HPSS migration/staging performance

HPSS migration/staging performance ORNL/NERSC

Dan Million migrated a 1 GB file from ORNL (stingray) to NERSC (raven), and then staged the file back to ORNL. stingray has a GigE interface, and raven 100T. This test was done on August 8, 2001, and the ESnet RTT was about 102 ms. TCP throughput tests between ORNL and NERSC using two GigE workstations (stingray and swift) reached 300 Mbs over the ESnet OC12. The file staging operation from NERSC to ORNL looks good, getting a high percentage of the 100 Mbs raven interface. The transfer reported 8.9 MB/sec (71 Mbs). TCP buffer sizes were set to 2 MB. The following figure shows the observed data rate each second during the transfer. It appears that the application may have "pauses", but the NIC speed mismatch does not cause a problem in this direction.

Figure 1. NERSC to ORNL HPSS file staging data rate (Mbs).

The initial migration from ORNL to NERSC achieved only 813 KB/sec (6.5 Mbs). The TCP window size was only 256KB, limiting bandwidth to roughly 20 Mbs. The following figure shows the sawtooth behavior of the TCP transfer.

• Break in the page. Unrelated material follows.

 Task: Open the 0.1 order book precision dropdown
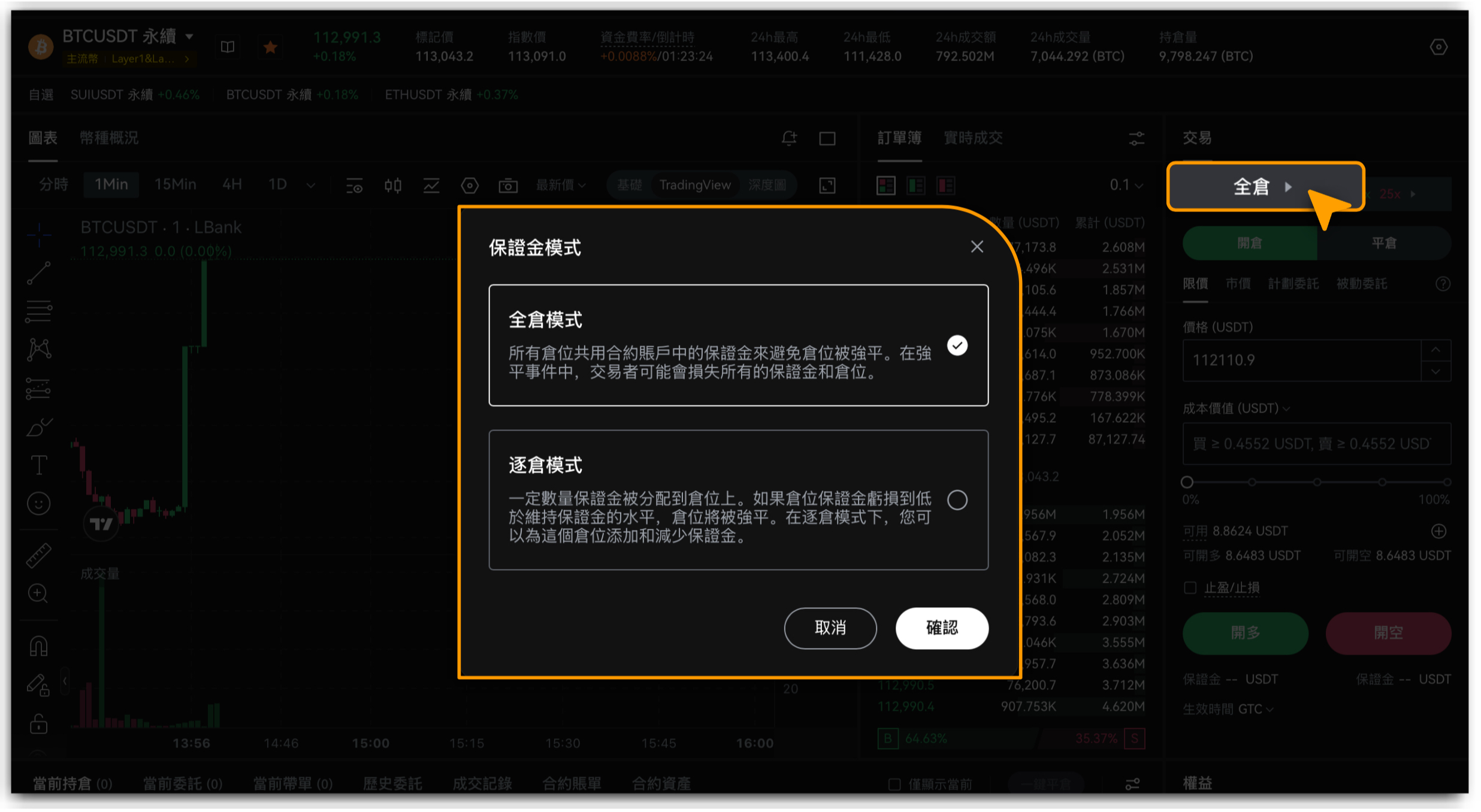pos(1126,185)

Figure 2. ORNL to NERSC HPSS file migration data rate (Mbs).

We collected a tcpdump of this transfer in order to more closely observe the behavior of TCP. A tcptrace analysis of the tcpdump trace reported 2,233 packet retransmissions in 33 recovery events. The following xplot figure shows a closer look at the sawtooth bandwidth.

Figure 3. ORNL to NERSC HPSS file migration, transmitted packet numbers over time.

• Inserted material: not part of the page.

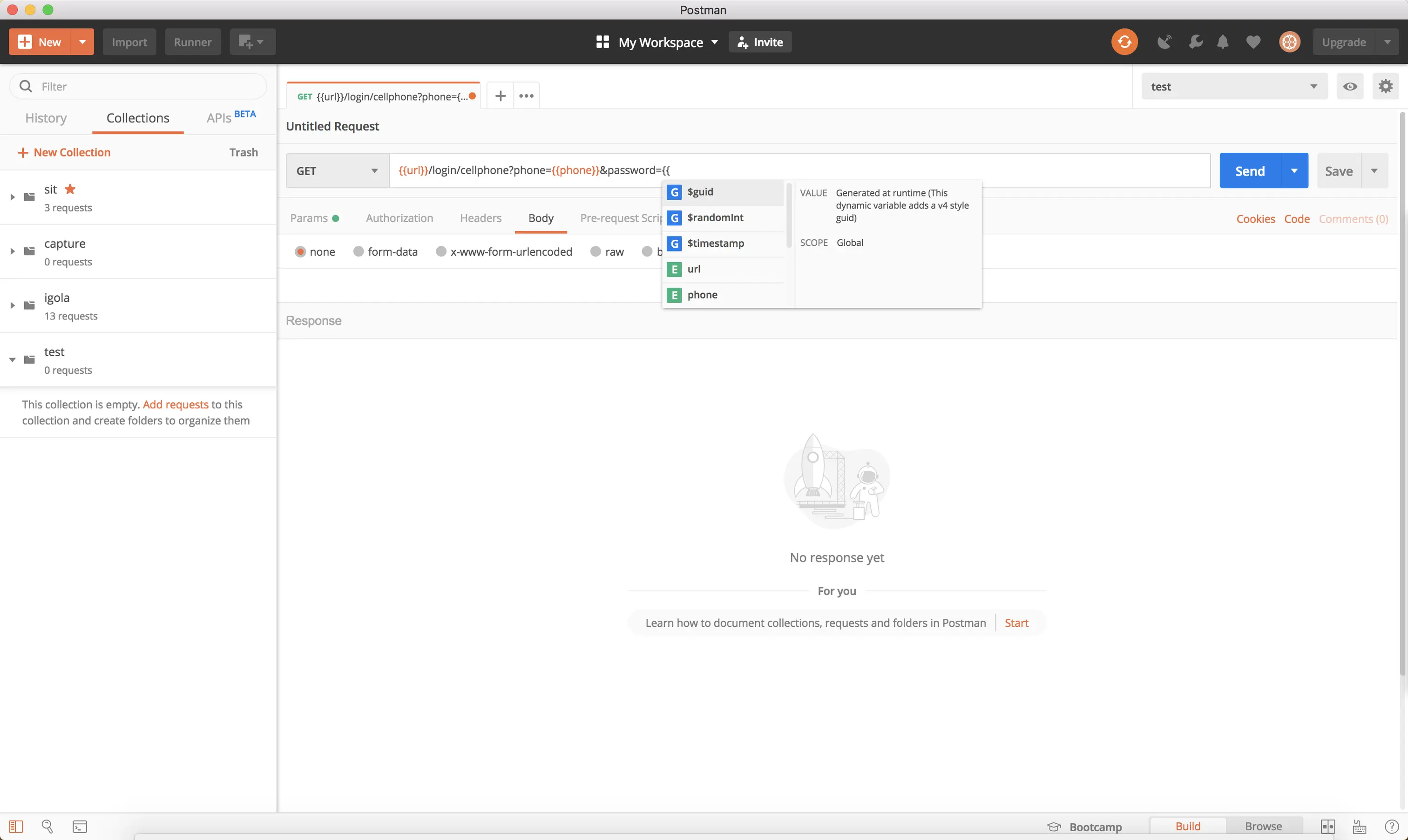Open the two-pane layout icon
The image size is (1408, 840).
[1327, 826]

It appears that the application sends about 30 MB of data between each loss event. The HPSS mover uses 32MB buffers.

The following xplot zooms in on one of the loss events. The white x's are packet transmissions, the purple are SACKs (ACKs indicating loss). There is a pause in the transmissions (200+ ms), then a burst of transmissions just after the 77.1 second mark. Most of the packets in this burst are lost.

Figure 4. ORNL to NERSC HPSS file migration TCP loss event.

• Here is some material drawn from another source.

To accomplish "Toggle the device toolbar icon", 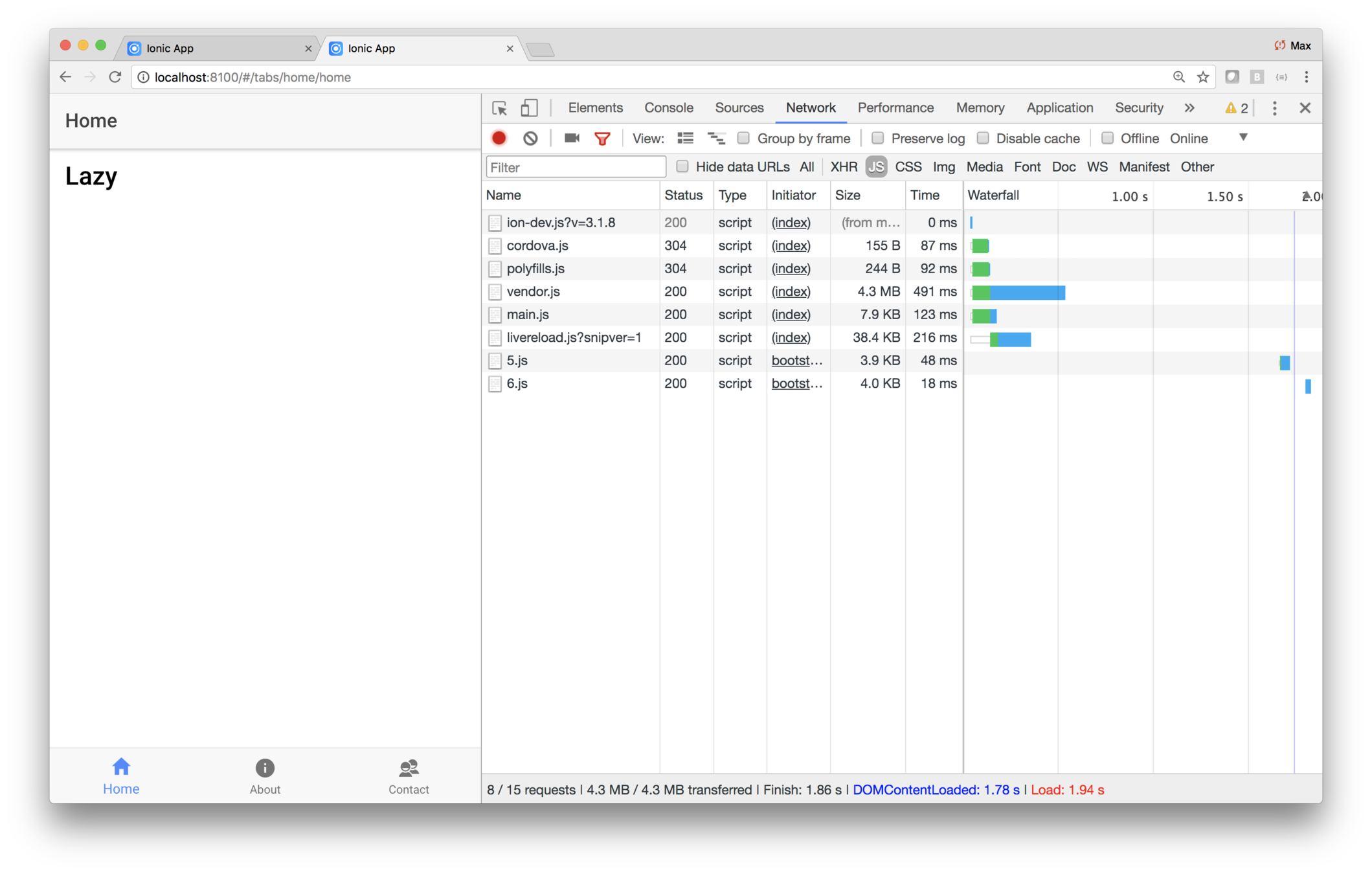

It appears the application pauses, and then sends a 200KB burst of data. From the following figure, we can see that the ORNL side pauses awaiting data from the NERSC side at the end of 32 MB block.

Figure 5. ORNL to NERSC HPSS file migration, data from NERSC.

The burst results in a lot of packet losses and retransmissions, It appears that the GigE burst is more than the 100T router can buffer. We saw similar problems with the sender NIC being too fast last year when stingray had a direct GigE connect to the ORNL ESnet router, but the path was restricted by FDDI at NERSC (100 Mbs). Tests to raven from an ORNL 100T host shows better throughput with netperf than from a GigE host. RFC 2861 says TCP should go to slow-start after idle, but AIX will not go to slow-start if the other side sends data (typical of http applications). So AIX blasts a full window of data. However, in this case, even slow start would cause a loss, as there is a loss during slow-start at the start of the session. The application needs to be modified to prevent this pause, so TCP does not lose its "ACK pacing".